Tallahassee, Fla. (seminoles.com) — Summer vacation for students in Florida usually consists of avoiding the heat by relaxing at a pool or going to the beach, but not for the Florida State University basketball team and members of the first year class at the Florida State College of Law. One sweltering day in late August, the two organizations used their free time to join forces in an effort to give back to their Tallahassee community. Phil Cofer, PJ Savoy, and Braian Angola-Rodas of the FSU basketball team volunteered with over 60 students from the College of Law at America’s Second Harvest of the Big Bend.
As part of its fall 2016 orientation program, the College of Law added a new service project to introduce the incoming students to the Tallahassee community and the importance of giving back. The decision to work with the Second Harvest was an easy one.
Students were eager and excited to be involved in the project according to Dean of Students Nancy Benavides.
“It’s a wonderful organization,” said Benavides. “Second Harvest is a food bank that distributes more than three million pounds of food every year to families I need,” said Benavides, “When we reached out they were happy to have us and we were delighted to partner with them.”
Second Harvest is part of the nation’s largest food relief organization, the Feeding America network, which is comprised of just under 200 food banks throughout the country.

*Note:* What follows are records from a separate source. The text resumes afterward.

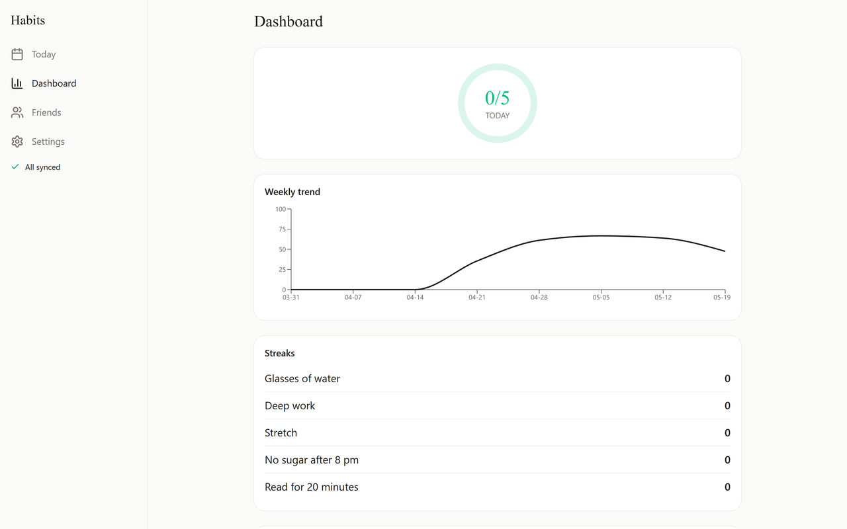Select the Read for 20 minutes row
Image resolution: width=847 pixels, height=529 pixels.
click(x=498, y=487)
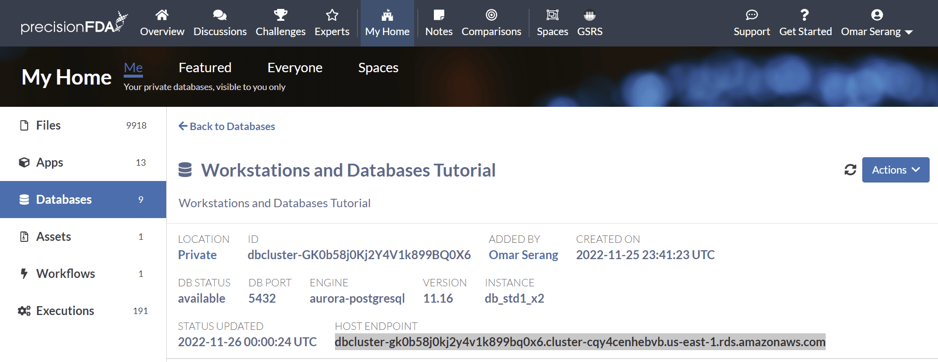Open the Omar Serang user menu

[x=877, y=23]
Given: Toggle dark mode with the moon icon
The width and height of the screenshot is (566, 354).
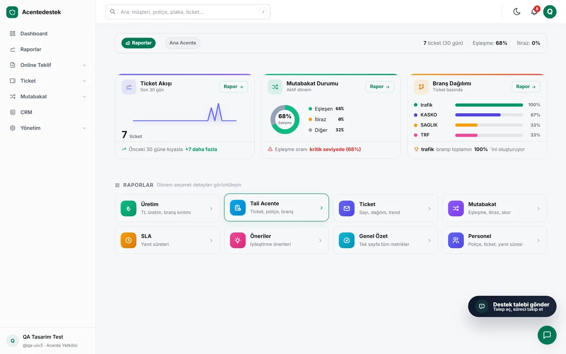Looking at the screenshot, I should pos(517,12).
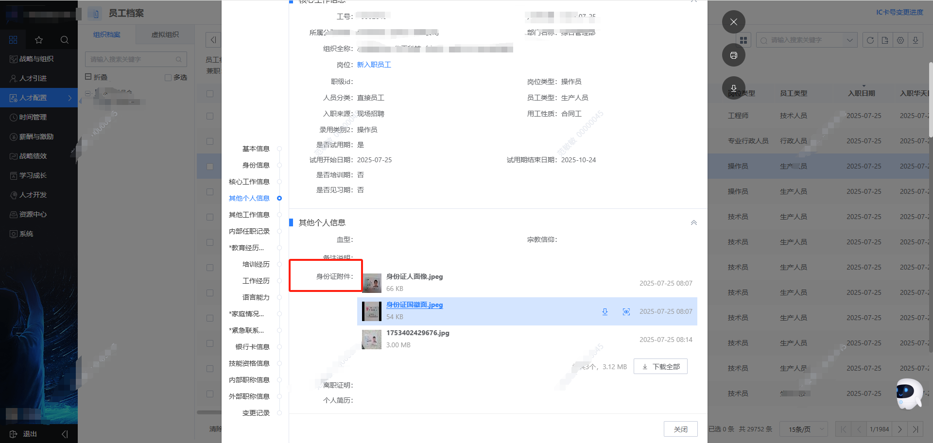This screenshot has height=443, width=933.
Task: Click the print icon beside the dialog
Action: point(733,55)
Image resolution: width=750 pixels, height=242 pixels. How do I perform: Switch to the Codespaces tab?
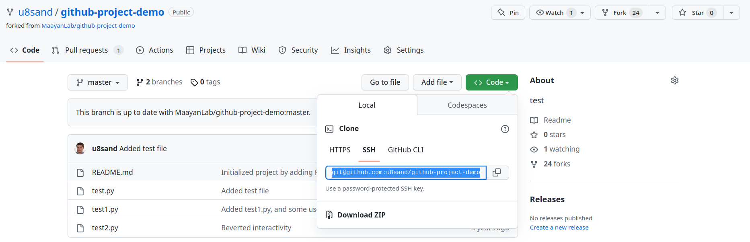click(467, 105)
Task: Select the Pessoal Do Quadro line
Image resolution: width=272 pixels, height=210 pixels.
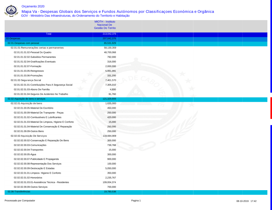Action: pos(33,52)
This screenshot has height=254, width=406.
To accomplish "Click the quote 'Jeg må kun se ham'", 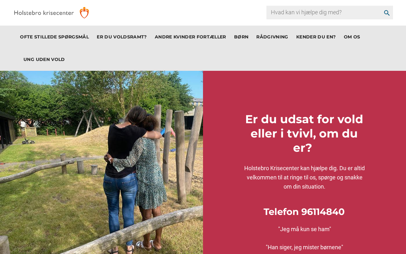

They have multiple programs benefitting the numerous different communities, including disaster relief, child nutrition and senior grocery aid.

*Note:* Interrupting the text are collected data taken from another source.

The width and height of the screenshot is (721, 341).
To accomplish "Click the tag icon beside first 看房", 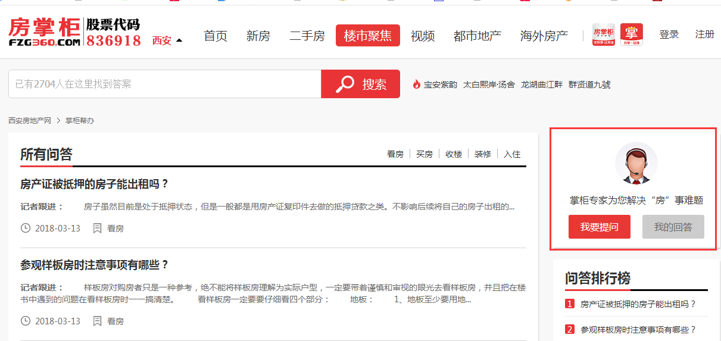I will (97, 228).
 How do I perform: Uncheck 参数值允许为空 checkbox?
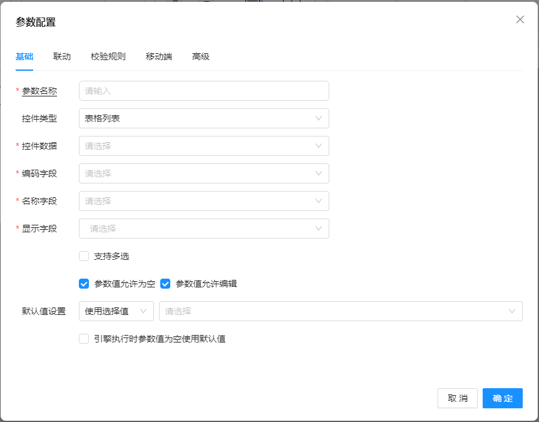click(84, 284)
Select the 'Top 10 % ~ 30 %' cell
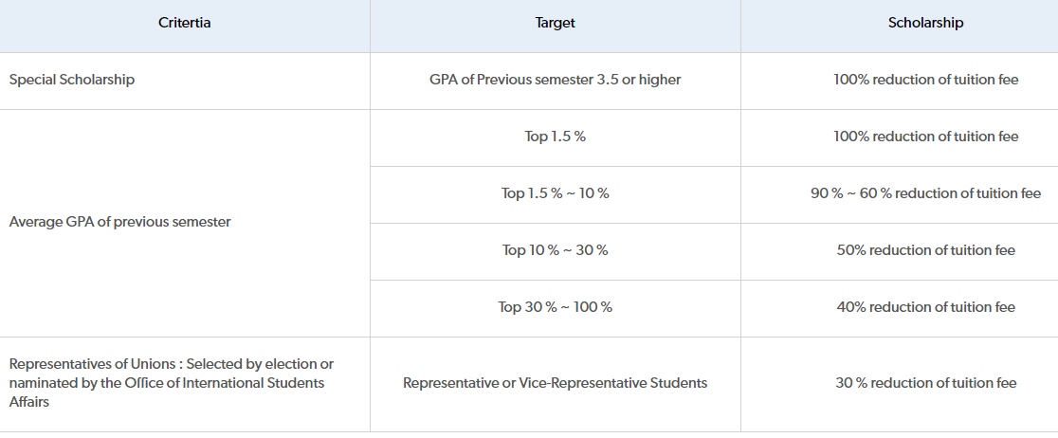The height and width of the screenshot is (438, 1058). click(x=555, y=250)
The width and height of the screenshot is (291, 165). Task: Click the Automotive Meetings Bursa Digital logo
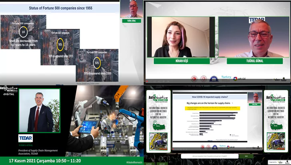coord(8,90)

The success of the organization relies heavily on the generosity of their volunteers, according to CEO Rick Minor.
“Having folks like FSU students come in and dedicate their time for us literally helps us get the food out to people that need it,” said Minor. “We wouldn’t be a good food bank if we just had a warehouse of food but we didn’t have any means to get that food out to people.”
Among the many duties performed by the basketball players and the students from the College of Law, one in particular stood out.

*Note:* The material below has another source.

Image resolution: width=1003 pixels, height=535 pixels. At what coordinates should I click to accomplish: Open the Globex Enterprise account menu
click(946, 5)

A group of students and the basketball players contributed to child nutrition by packing bags of food for the BackPack Program. This program provides over 800 bags of food every week for children who qualify for free or reduced lunches at school, but often don’t have consistent meals on the weekends or over summer vacation. Surveys of teachers and students have shown a dramatic increase in attendance, alertness, attention span and improved behavior in students since the start of the BackPack Program. Because no federal funding exists for this program, it’s completely dependent on the local volunteers and the money the organization fundraises.
For Seminole basketball star Phil Cofer, the experience was a little more personal.
“I know some nights when I was young I didn’t have much to eat,” said Cofer. “So thinking back on that, it’s a good thing to do so kids in our community won’t have to go through that.”
Cofer and his teammates understand, especially as student-athletes, that not everyone can always find the time in their busy schedules to give back to their communities. This is why he and his teammates feel it’s so important for them do what they can to help.
Cofer excitedly exclaimed “Oh, no doubt!” when asked if he would like to volunteer for the Second Harvest organization again in the future.
Minor also added that Second Harvest would be more than happy to have the basketball team and law school back in again.
“They weren’t just here to log in hours,” says Minor, “they were here to get the job done and we were really grateful to have had them here.”